## [CONSIGNAS]
1. Reproduce sin cambios el fragmento del texto sobre el colegio de Alfarcito que empieza con las palabras "Un colegio con" y termina con "Quebrada del Toro.".
2. Según el texto sobre el colegio de Alfarcito, ¿a qué altura sobre el nivel del mar está el colegio?

## [EXTRACTO DEL DOCUMENTO]

====

Un colegio con clases presenciales es el punto de encuentro de todas las comunidades de alta montaña en Salta.
“Alfarcito es un emblema de un país que cuando busca el bien común, lo encuentra sin mirar en diferencias”, afirma el sacerdote Walter Medina, quien vive allí y asiste espiritualmente a los solitarios habitantes de la Quebrada del Toro.
Las montañas con sus picos nevados sobresalen en el horizonte, el peligroso camino dibuja una traza de caracol, subiendo los cerros. A un castado, los ríos tienen sus cauces congelados. Algunas casas de adobe abandonadas se confunden con el paisaje. El cielo es diáfano, el silencio es total y la soledad, inmensurable. Los únicos árboles de este mapa árido se ven alrededor de una capilla, y un puñado de edificios atrae la atención.
El colegio secundario de montaña Alfarcito está en el paraje homónimo, a 80 kilómetros de Salta, por la ruta 51, a 2800 metros sobre el nivel del mar. Concurren 160 alumnos de los cerros, en dos burbujas presenciales en donde cada grupo permanece dos semanas en un albergue, en el propio colegio. Asisten jóvenes que egresan de 18 escuelas primarias de 25 comunidades dispersas en una superficie de 5.400 kilómetros cuadrados, ubicadas en parajes que trepan los 5.000 metros de altura, con un clima extremo. “Es dura la educación de montaña”, afirma German Tannenbaum, director del establecimiento.

====

## [EXTRACTO DE DATOS]

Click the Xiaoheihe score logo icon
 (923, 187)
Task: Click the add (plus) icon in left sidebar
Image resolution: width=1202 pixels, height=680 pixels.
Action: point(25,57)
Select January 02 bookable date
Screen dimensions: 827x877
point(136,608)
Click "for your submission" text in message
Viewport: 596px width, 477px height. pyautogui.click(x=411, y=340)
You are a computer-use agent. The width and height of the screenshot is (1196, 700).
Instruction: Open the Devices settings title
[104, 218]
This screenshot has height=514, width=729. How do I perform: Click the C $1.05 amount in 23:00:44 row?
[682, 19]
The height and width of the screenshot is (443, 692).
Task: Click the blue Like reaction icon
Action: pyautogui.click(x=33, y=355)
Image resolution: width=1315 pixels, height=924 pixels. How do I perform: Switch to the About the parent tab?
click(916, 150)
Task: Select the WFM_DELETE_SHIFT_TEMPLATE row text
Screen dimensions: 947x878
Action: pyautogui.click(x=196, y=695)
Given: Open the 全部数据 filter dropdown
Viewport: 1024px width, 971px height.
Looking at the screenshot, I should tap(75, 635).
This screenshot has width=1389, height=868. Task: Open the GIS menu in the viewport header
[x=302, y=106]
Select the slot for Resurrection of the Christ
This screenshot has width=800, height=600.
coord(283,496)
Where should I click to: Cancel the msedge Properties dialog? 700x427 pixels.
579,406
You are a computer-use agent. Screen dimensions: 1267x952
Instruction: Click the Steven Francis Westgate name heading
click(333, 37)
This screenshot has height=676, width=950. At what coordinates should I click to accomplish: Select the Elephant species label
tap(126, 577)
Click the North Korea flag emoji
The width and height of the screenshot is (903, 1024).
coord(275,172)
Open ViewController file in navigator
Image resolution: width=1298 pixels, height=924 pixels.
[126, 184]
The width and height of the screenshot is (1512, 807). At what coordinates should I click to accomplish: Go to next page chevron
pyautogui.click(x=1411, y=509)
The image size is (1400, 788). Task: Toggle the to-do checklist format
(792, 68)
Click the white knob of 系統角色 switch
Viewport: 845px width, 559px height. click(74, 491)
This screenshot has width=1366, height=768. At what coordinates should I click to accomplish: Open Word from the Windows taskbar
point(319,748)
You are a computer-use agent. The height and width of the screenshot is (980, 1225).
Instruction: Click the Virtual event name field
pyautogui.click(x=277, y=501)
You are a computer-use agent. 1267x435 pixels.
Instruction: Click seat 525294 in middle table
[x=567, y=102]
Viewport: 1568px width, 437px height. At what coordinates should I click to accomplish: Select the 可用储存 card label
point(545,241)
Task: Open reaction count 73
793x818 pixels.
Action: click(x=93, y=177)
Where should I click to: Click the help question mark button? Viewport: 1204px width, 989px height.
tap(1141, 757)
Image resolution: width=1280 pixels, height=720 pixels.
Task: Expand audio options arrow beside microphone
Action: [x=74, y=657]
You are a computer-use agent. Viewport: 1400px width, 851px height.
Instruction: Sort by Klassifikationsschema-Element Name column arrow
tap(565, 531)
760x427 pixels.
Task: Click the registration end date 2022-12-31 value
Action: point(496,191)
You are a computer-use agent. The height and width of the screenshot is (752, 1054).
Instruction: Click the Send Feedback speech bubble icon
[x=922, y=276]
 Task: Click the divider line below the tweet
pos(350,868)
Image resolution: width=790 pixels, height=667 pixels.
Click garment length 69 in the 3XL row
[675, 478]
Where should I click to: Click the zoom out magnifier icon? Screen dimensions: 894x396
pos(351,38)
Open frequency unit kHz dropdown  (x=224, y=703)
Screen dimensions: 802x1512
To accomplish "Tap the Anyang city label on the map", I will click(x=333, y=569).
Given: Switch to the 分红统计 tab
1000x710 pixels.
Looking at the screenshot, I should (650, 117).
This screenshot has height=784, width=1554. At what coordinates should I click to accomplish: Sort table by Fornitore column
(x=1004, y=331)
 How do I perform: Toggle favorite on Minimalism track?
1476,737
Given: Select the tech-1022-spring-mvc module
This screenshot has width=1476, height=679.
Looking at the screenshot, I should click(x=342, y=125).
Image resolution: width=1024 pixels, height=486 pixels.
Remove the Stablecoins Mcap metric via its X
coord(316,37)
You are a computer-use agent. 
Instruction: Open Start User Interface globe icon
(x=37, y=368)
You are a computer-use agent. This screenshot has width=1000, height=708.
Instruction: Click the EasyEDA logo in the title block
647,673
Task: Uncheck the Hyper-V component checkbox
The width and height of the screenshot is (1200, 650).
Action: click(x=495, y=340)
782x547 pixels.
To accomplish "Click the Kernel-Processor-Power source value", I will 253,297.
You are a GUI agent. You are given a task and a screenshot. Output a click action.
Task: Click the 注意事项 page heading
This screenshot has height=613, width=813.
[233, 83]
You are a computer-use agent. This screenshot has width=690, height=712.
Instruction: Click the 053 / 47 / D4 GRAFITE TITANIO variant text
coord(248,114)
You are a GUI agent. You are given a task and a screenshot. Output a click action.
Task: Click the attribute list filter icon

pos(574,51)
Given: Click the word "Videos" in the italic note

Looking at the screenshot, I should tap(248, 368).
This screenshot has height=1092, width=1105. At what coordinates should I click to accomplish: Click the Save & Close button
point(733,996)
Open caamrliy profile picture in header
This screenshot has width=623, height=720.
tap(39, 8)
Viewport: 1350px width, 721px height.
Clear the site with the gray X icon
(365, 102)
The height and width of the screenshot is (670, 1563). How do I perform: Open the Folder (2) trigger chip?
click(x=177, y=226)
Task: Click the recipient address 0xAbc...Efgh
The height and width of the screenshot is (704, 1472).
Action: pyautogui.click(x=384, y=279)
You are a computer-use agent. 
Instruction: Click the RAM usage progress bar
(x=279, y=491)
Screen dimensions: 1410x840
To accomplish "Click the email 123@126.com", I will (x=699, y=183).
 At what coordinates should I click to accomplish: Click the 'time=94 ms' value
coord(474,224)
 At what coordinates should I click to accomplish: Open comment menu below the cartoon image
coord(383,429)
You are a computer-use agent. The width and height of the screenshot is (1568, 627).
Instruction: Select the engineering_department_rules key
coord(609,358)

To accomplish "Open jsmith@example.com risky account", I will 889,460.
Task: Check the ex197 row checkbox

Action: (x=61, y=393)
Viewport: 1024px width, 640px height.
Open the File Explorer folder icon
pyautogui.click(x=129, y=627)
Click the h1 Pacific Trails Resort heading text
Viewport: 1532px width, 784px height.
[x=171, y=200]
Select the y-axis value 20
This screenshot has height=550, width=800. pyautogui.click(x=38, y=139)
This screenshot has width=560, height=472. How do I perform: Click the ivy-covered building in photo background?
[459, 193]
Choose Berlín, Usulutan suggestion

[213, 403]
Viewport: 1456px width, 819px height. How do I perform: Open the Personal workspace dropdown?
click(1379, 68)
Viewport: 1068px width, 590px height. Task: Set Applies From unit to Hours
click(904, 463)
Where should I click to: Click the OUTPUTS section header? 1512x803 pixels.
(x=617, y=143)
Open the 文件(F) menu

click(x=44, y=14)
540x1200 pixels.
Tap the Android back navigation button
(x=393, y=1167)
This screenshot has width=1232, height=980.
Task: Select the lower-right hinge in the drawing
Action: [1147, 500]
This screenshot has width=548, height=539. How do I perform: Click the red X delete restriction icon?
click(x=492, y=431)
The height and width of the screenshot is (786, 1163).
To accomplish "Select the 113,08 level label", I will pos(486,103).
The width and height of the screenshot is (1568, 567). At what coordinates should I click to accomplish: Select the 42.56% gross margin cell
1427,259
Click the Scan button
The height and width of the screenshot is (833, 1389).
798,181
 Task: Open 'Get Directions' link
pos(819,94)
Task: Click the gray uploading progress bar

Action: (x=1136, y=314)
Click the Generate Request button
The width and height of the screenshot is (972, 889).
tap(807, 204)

====

## [RESPUESTAS DEL EJERCICIO]
1.
Un colegio con clases presenciales es el punto de encuentro de todas las comunidades de alta montaña en Salta.
“Alfarcito es un emblema de un país que cuando busca el bien común, lo encuentra sin mirar en diferencias”, afirma el sacerdote Walter Medina, quien vive allí y asiste espiritualmente a los solitarios habitantes de la Quebrada del Toro.

2. A 2800 metros sobre el nivel del mar.